Copy the lines below, word for word, from the first one through the line that contains "click(x=1248, y=131)", including that line. Leave the pictures out of your copy.

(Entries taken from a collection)
↓↓↓
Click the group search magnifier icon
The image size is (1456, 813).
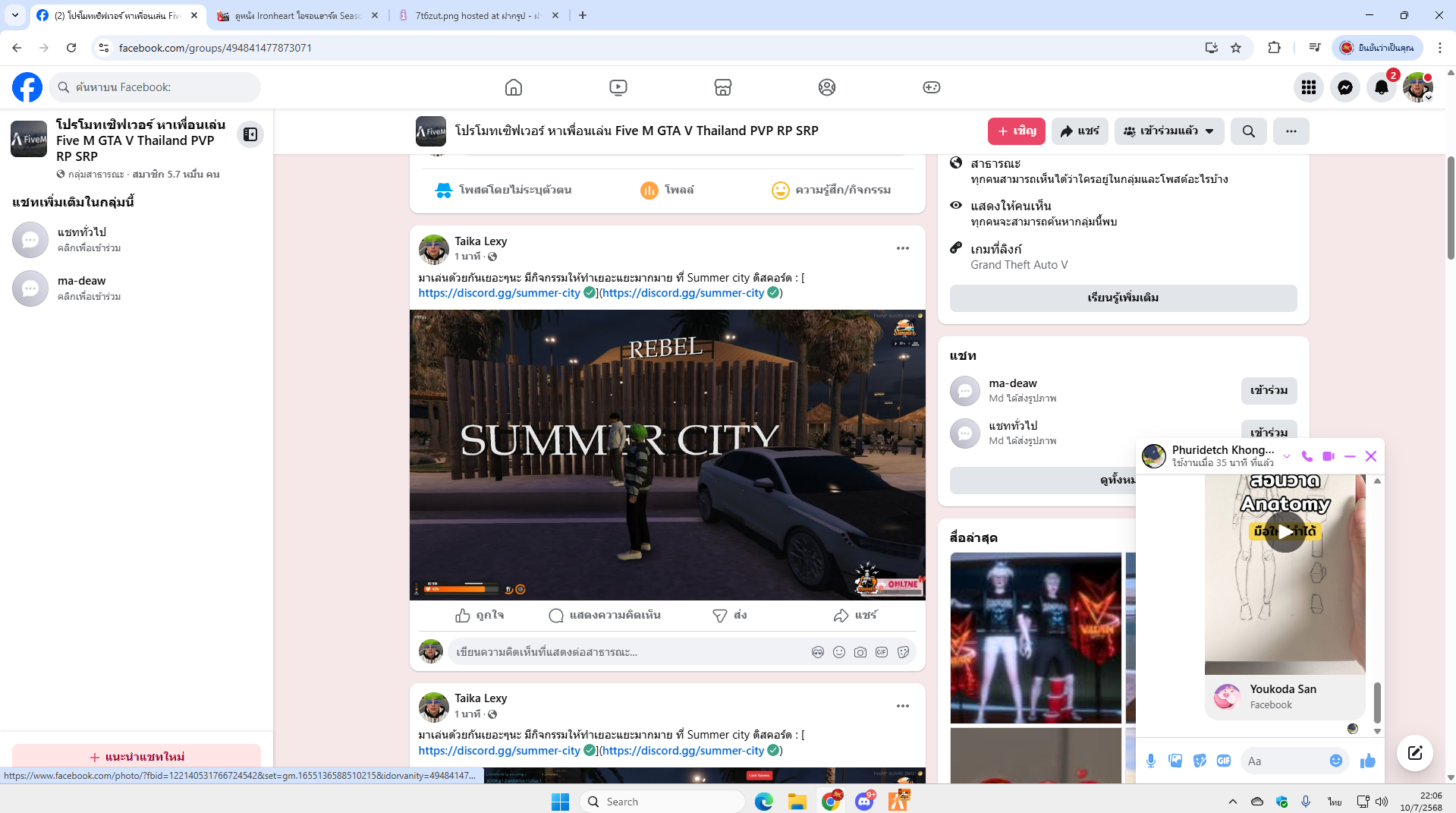click(x=1248, y=131)
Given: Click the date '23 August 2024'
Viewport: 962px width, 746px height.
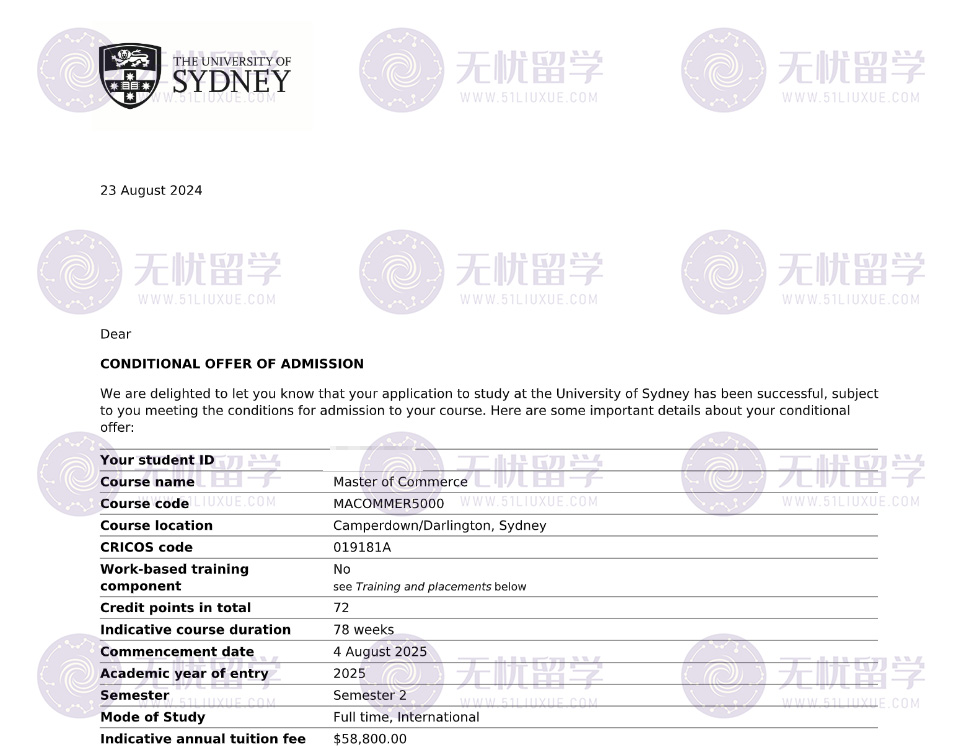Looking at the screenshot, I should pos(151,191).
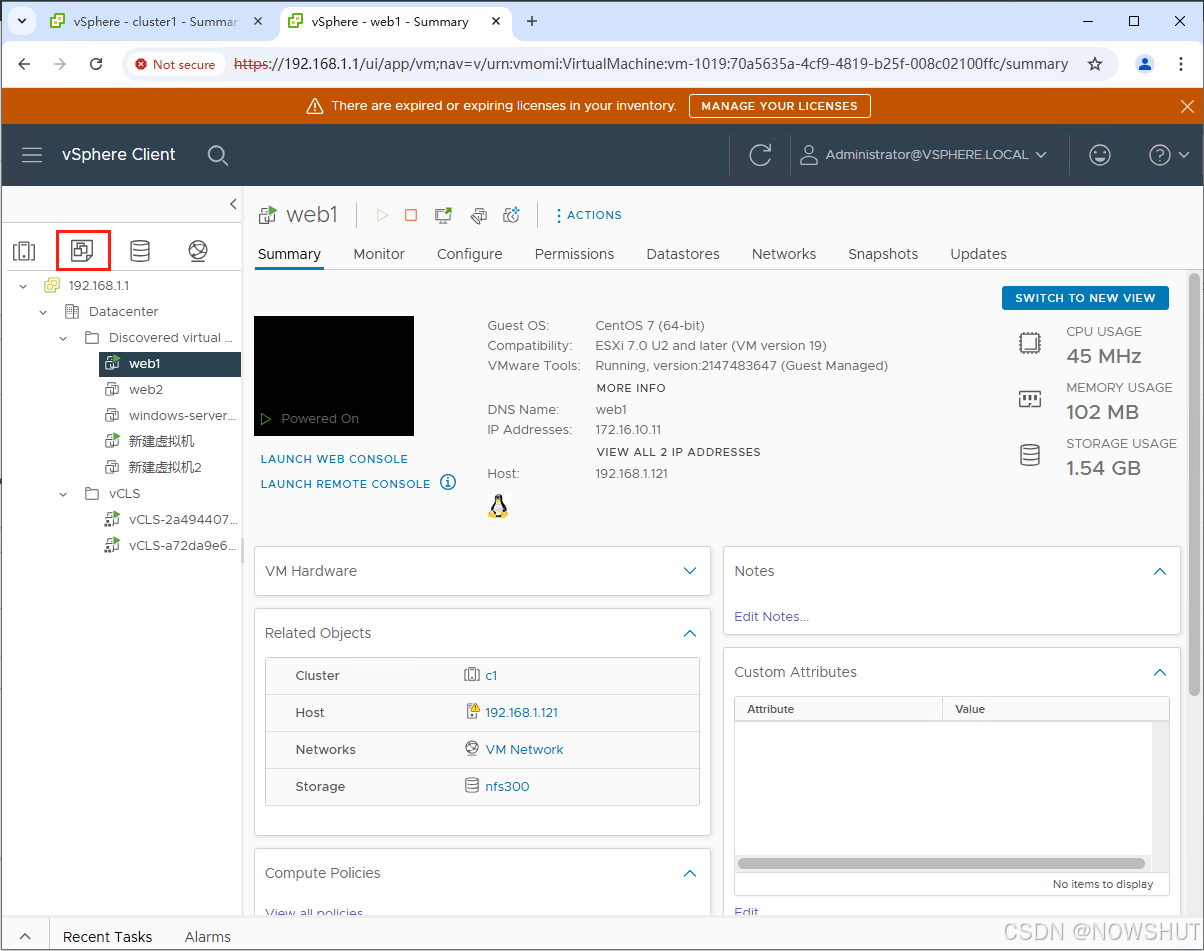Click the search magnifier icon
The height and width of the screenshot is (951, 1204).
click(x=217, y=155)
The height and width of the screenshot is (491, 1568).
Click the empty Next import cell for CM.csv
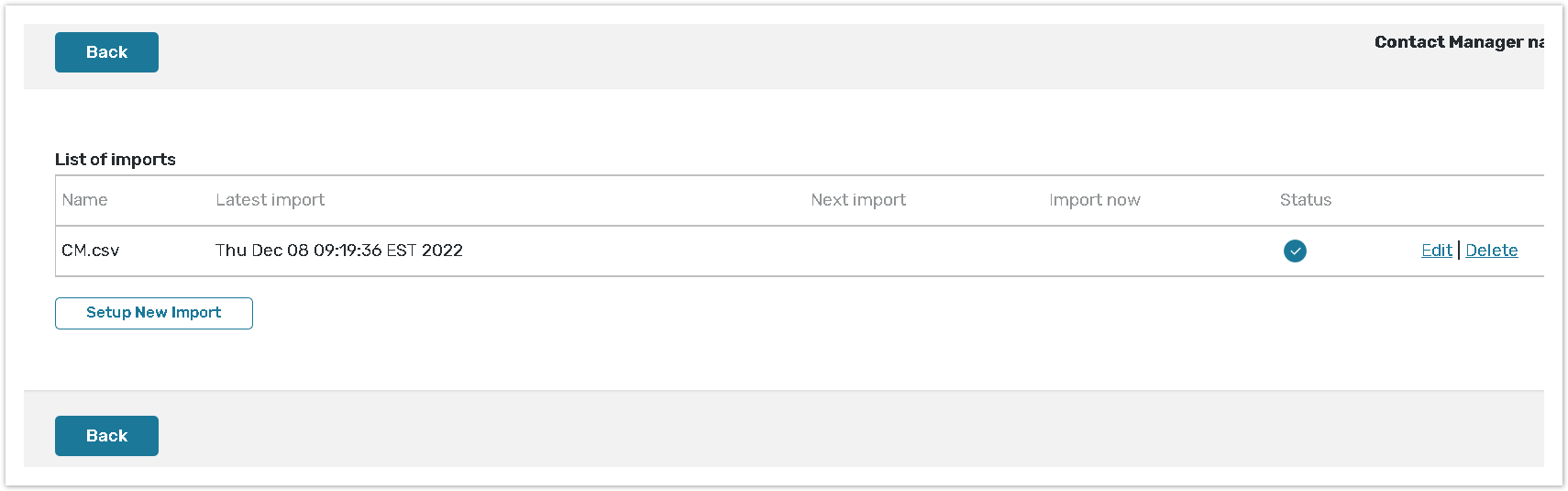857,251
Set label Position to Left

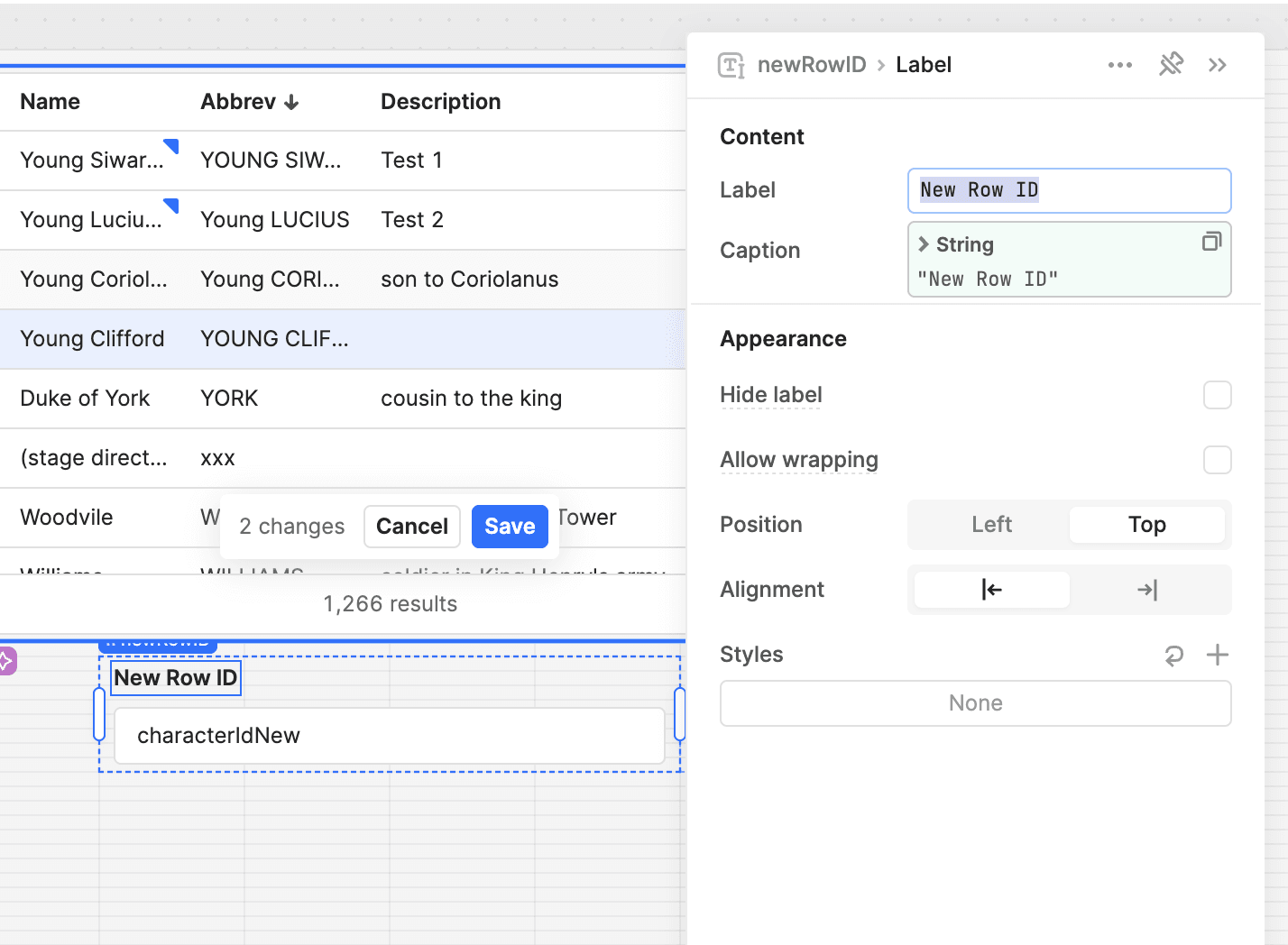pyautogui.click(x=991, y=525)

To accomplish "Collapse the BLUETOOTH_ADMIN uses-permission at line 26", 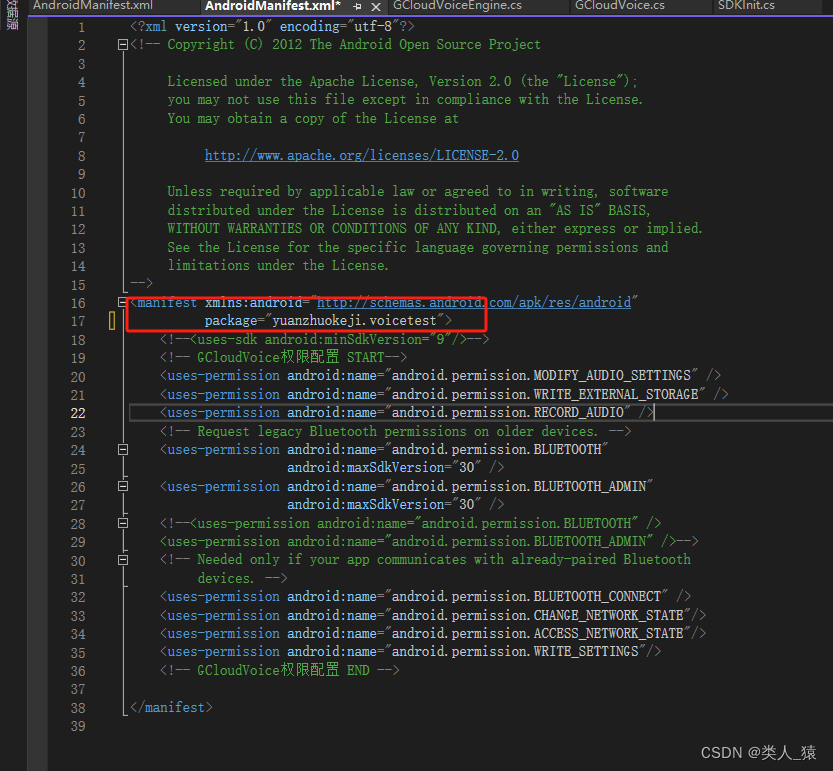I will [122, 485].
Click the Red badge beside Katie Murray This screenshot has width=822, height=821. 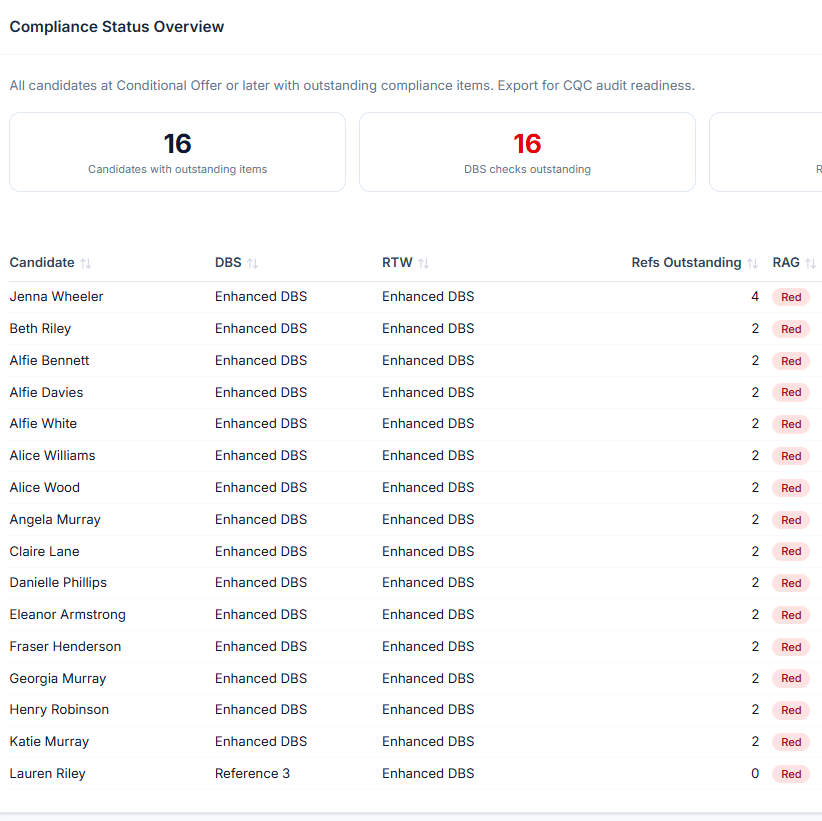[790, 742]
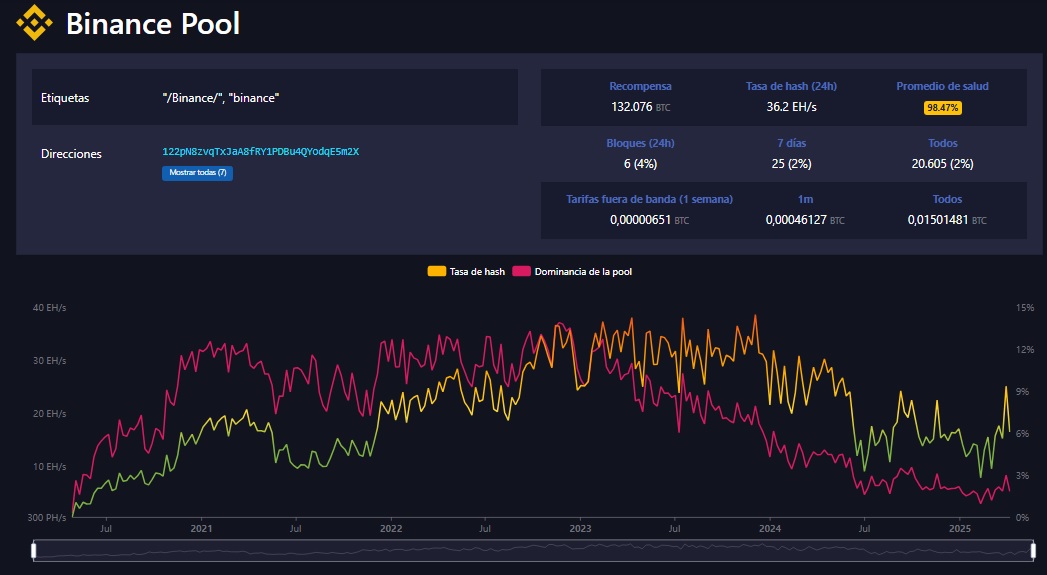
↑↑↑
Exercise result ::
Click the group search magnifier icon
The image size is (1456, 813).
click(x=1248, y=131)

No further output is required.